The disadvantage is that unstaking and selling create selling pressure, which increases the likelihood of the price falling, negating all of the bonding benefits. We've seen this effect on the token price, and it's true that farms had a hand in it.
If yield distributions had been available, you would have noticed that some farmers were staking rather than selling. It wasn't a problem with the farm; rather, it was a problem with staking incentives, which has been the central issue since the beginning. RVRS is not a protocol that rebases. Yield distributions provide the protocol users with their value. RVRS is not a risk-free value system, we're simply a yield distribution system.
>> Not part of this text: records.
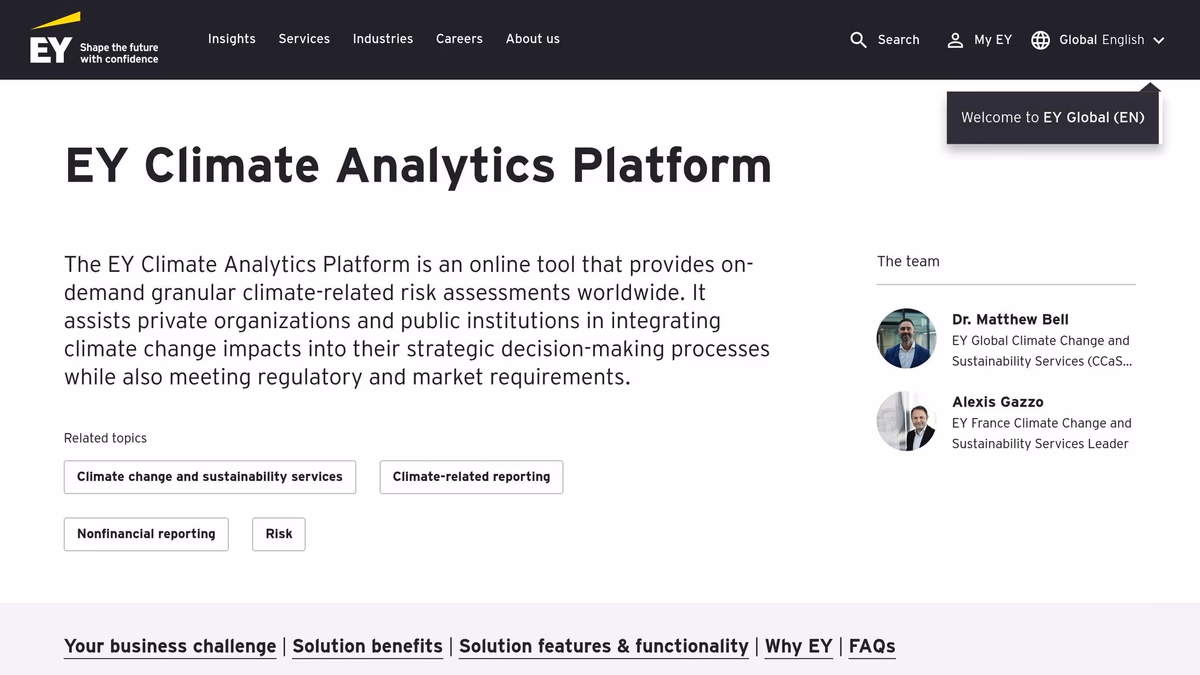This screenshot has width=1200, height=675.
Task: Dismiss the Welcome to EY Global tooltip
Action: pyautogui.click(x=1052, y=117)
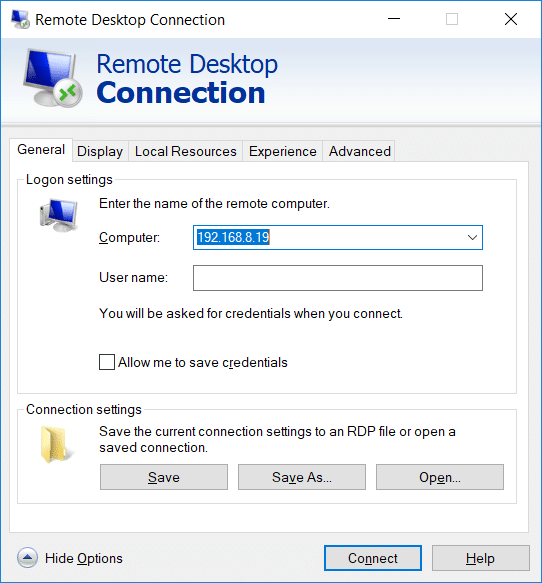Save the current connection settings
542x583 pixels.
click(x=164, y=477)
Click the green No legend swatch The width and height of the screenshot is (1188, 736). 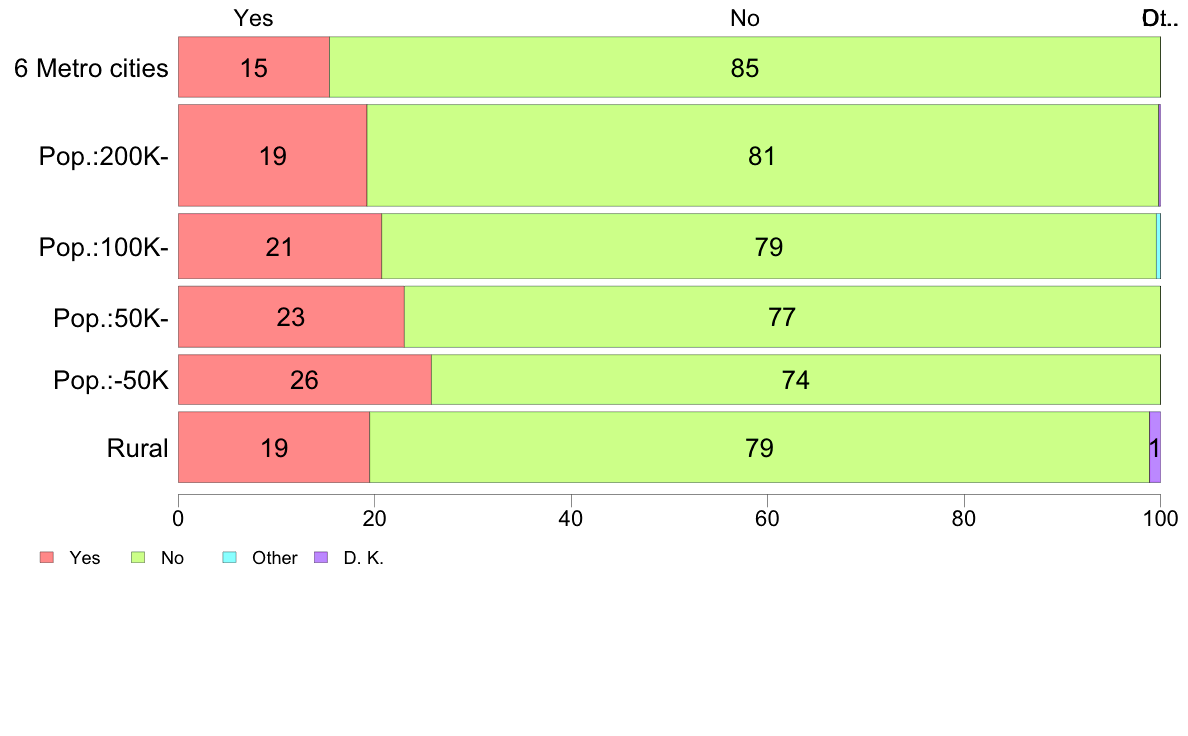coord(138,557)
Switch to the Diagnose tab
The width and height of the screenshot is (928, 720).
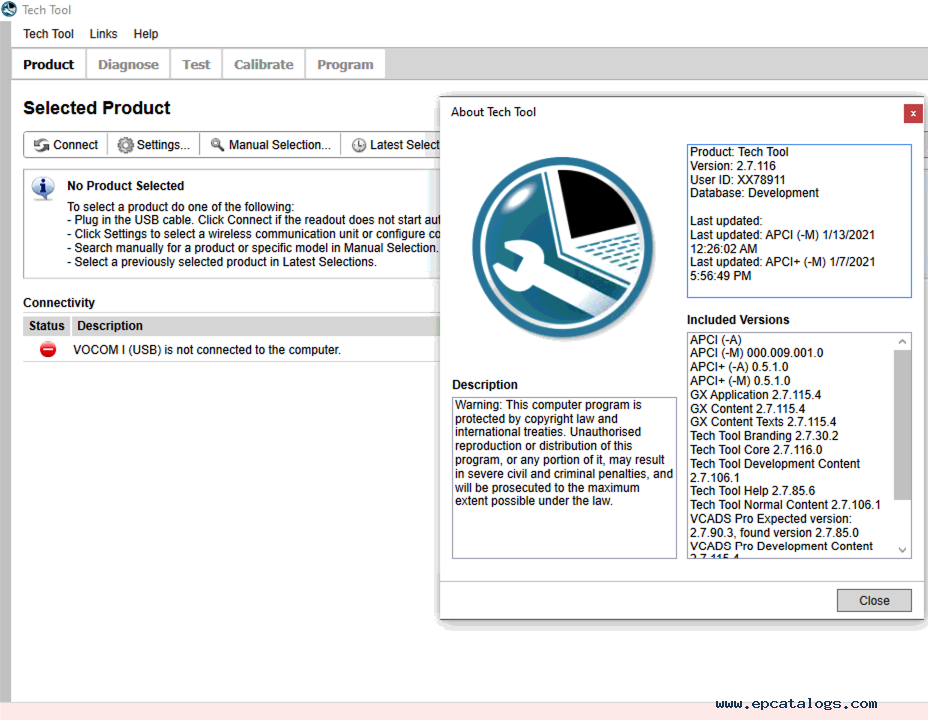click(x=128, y=64)
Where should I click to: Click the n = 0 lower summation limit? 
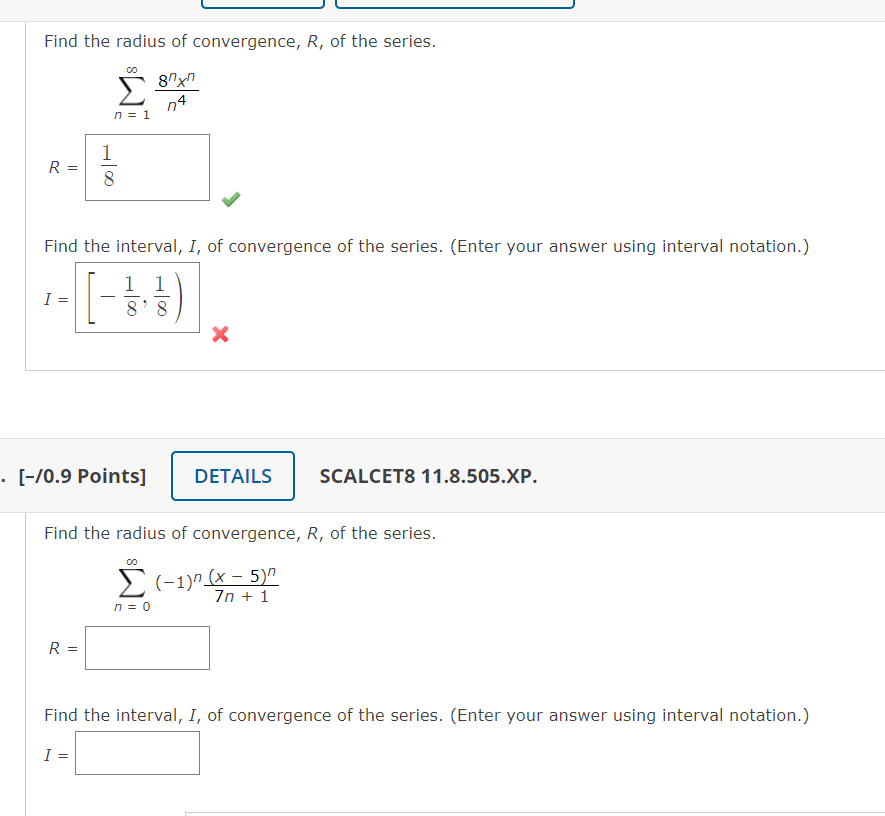click(131, 605)
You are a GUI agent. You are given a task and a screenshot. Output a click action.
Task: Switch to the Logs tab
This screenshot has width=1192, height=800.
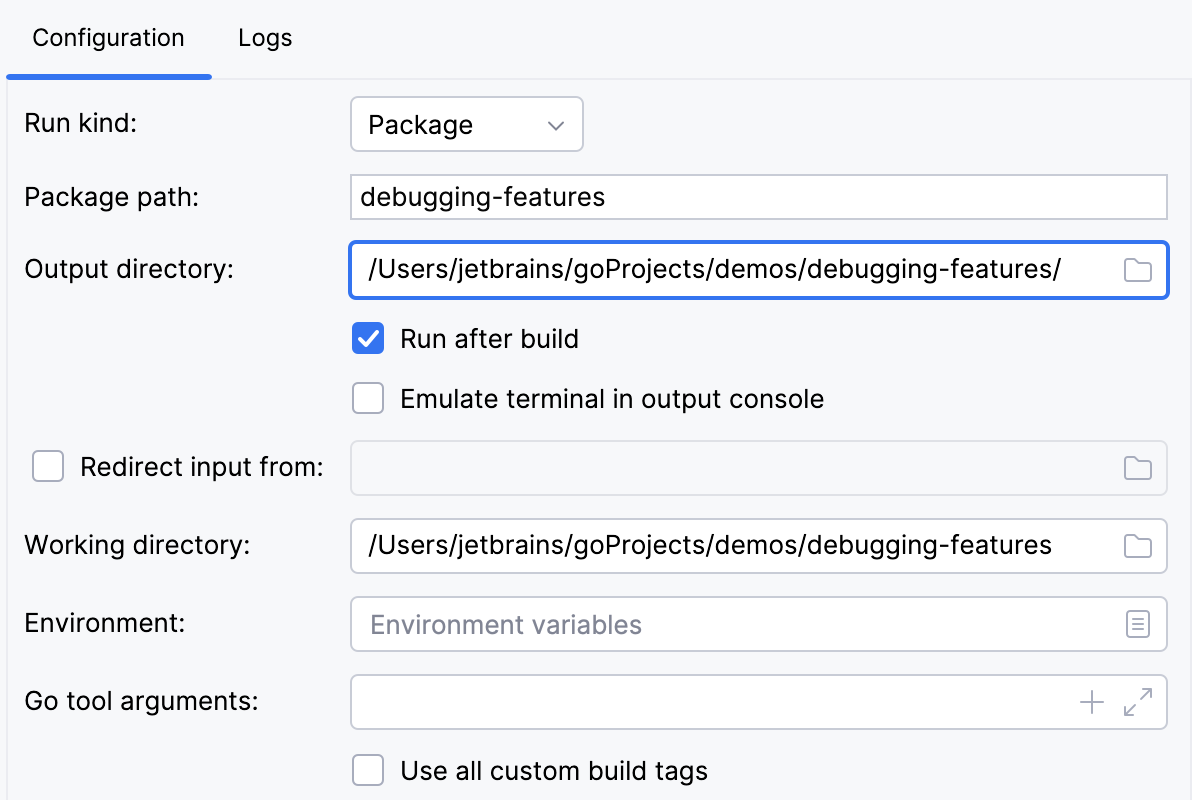pyautogui.click(x=264, y=38)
So unstaking selling half and reinvesting isn't great for price action, but it doesn't hurt the protocol too much. It's a little boring and doesn't really go anywhere.
So, what's the best strategy?
Now, when you bring in new capital, pair it with your Reverse rewards, bond it, and put it back into the system, you're actually growing the system.
It encourages you to know that it does not create sell pressure; instead, it creates buy pressure, which drives the price up, making your bonding yield actually worthwhile, and it brings more funds into the Treasury, increasing yield distribution and motivating people to stake and hold.
So, if a yield distribution is in place, bondholders are encouraged to sell half and pair the other half with new capital, leaving half of it staked so they can still benefit from yield distributions.
Rebond and bring in new funds, so they start getting their auto stake bonding yields; yield distribution starts coming into their increased amount of stake that they have because they re-bonded and brought in new funds, and there you have it, reversoooooor.
But Ser, I'm a Hyper Degen, I want to be incentivized to max yield potential!
Sure, Anon, For this scenario to factor in, it is really important staking is properly incentivized, which are the incoming stages. With the price decline, this would be a degen accumulation zone, and here's how it can play out.
For this to work, the numbers will have to get to a certain point, but if the Treasury is profitable enough, if our yield farming is profitable enough, the distribution will eventually make it so that you can take your yield distribution, unstake it, pair it with some reverse that you've unstaked, and then reinvest it.
That's right, Anon, you've entered the Degen Reversoor Loop.
You are not required to bring in new capital, but you can still help the Treasury grow.
If you don't want to do that, you can take your yield distribution as profit instead of selling or unstaking your original RVRS staked tokens. If you simply want to start taking profits, you simply take your yield distribution and walk away, leaving nothing behind in this cycle. Since there is no sell pressure on the Reverse token, the price can tend to climb, which is important because we have a finite circulating supply and must maintain price growth. It doesn't have to be aggressive price growth, but the price should always be rising slightly to represent the reverse's slowly diminishing maximum supply.
Yield distribution is a huge factor, and it's one of the main reasons why you should keep the original stake remain staked and auto compounding. First and foremost, it allows you to profit without putting the protocol under pressure to sell; second, it allows you to engage in a high-risk degen loop that can maximize your potential long-term rewards without causing the protocol to suffer significantly.
If you jumped into Reverse Protocol thinking it was an OHM fork, this post will help you understand the protocol. You are being blinded by the macrocycle that is supposed to get the protocol started, in addition to the confusion and drama with the selling pressure. Hopefully, this post helps to solve the problem, and we can get back to work as soon as possible.